Still, I make no attempt to mask my surprise and the tracker smiles broadly at me, entertained by my mix of ignorance and awe. The last time I received a similar jolt of shock was the day after my arrival, when I discovered that the nearly extinct Javan leopard, persecuted out of most of its major range, has been sighted close to the study site. Apparently one or two individuals still live high in the forest that caps the mountain. I have spent several long moments staring hard at it from the balcony of the volunteer house, imagining them lurking beneath the canopy of wispy clouds that cling like shredded cloth to the tree tops.

Nothing ever stirs but the breeze pulling at the threads of the clouds and the sun edging steadily across the sky.

I look up the Java peacock later, they are green here instead of the more familiar blue of the Indian peacock that freely wanders the grounds of so many zoos across the world. Green peafowl are also much more aggressive toward intruders.

The peak looming behind us, the one on which one of the eclectic jumble of research volunteers accompanied by a local tracker tirelessly ascend every night, has no name.
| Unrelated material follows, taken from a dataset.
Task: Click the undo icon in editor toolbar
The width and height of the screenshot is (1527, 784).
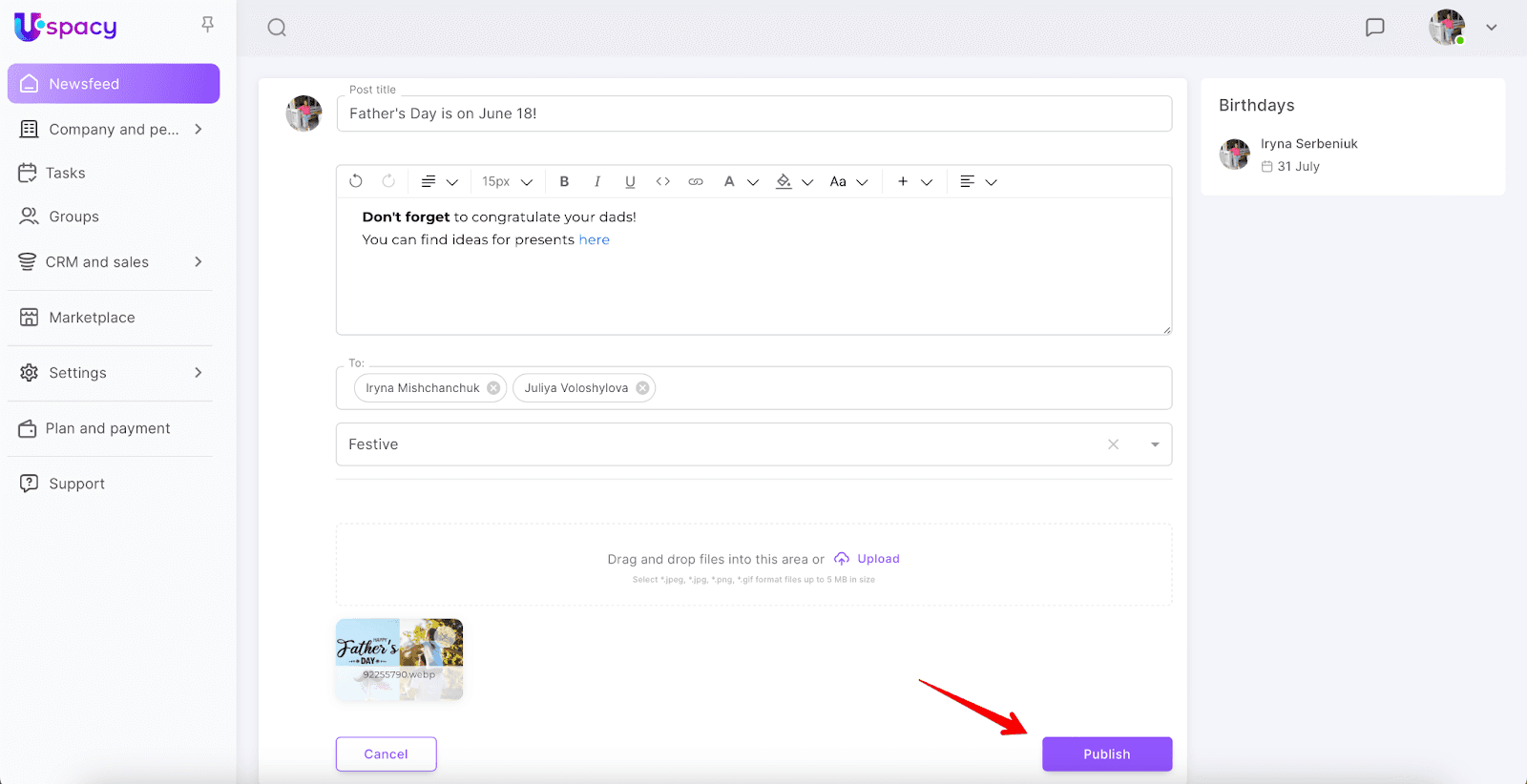Action: (356, 181)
At least not one I can find through a Google search. It is labelled on the map with the same name as the nearby active volcano, Papadayan, it’s closest neighbour. When Google doesn’t know where you are, you know you have reached the true peripheral wilderness of civilisation. The outlands, the boarder between the rose-tinted halo of society and the chaos of the wilds. I feel this is more a place to belong than I have found in a while. It is beautiful in its violence and contradiction, in it’s unpredictable geology, its volcanic people.
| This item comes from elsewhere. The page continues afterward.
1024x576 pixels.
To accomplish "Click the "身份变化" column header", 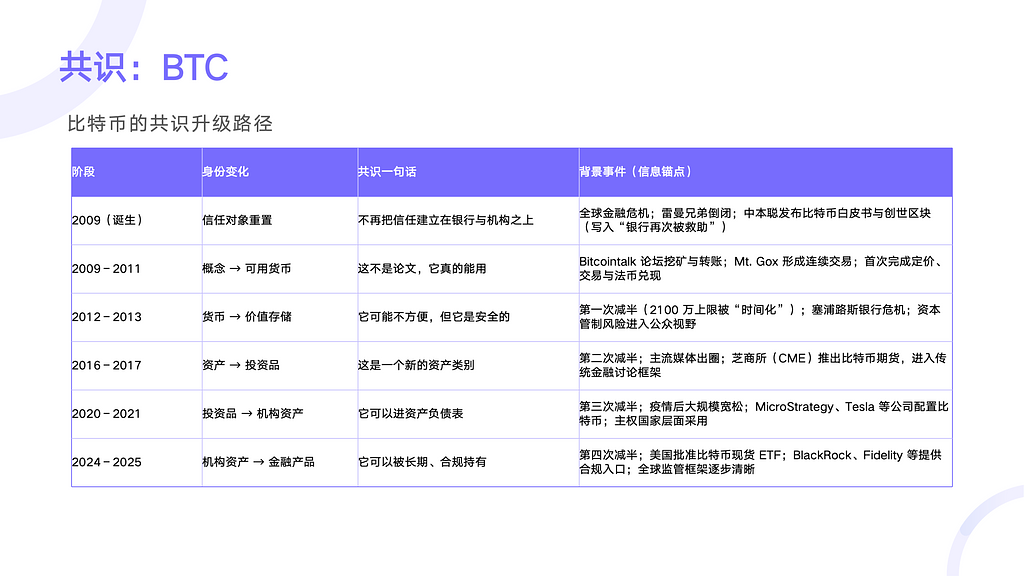I will [x=226, y=172].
The call to prayer has already echoed around the valley for an hour or more. From this spot, high on the slopes of the nameless mountain, the voices of many mosques meet and victoriously clash together as if at war. The cacophony is almost by design, with an undercurrent of competition raising the volume on every crackling speaker. I can almost hear the tail-end of each verse rise with a question-mark; which mosque has the loudest call, which singer wakes the earliest, which village is the most devout. To me, it is ghostly, like the wailing of another world. Both haunting and godly. It rattles you. I feel both awed by the strange beauty and disturbed to my bones.

Somewhere higher on the mountain, a feral dog howls.

The day begins at 3.30 am for the villagers. We watch as both male and female farmers peacefully traipse up the 1000 meters to their fields and greet us with friendly, wide-eyed smiles as we blearily descend from our nocturnal wanderings on the high slopes. They must think we are crazy, with our big metal antenna for radio-tracking (proven by one unfortunate tracker to double as a lightening rod), our boxy receivers, our charts and grubby clothes and white faces.

I admire them as I look at the empty sacks they carry scrunched up between their fingers and I think of the carrots and green labu that will later fill them to the brim. Some bags will be as large as themselves and half again as wide. They will each carry two, one hanging from each end of a bamboo stick carried across their shoulders, through the height of the midday sun.

We have just completed a shift monitoring the critically endangered Javan Slow Loris, a lemur-like primate that still somehow manages to cling to survival in the uplands of West Java despite severe habitat fragmentation from agricultural practice and poaching for the wildlife pet trade.

It is unsettling to think of these creatures vanishing forever. Every time I close my eyes, it seems like I see those little firefaces, eyes like hot coals burning in the Jiengjen tree, reflecting the red torchlight. I see the cold blanket of stars at midnight sweeping the day from our minds like cobwebs and the mountain glowing at dawn like a beacon guiding us home.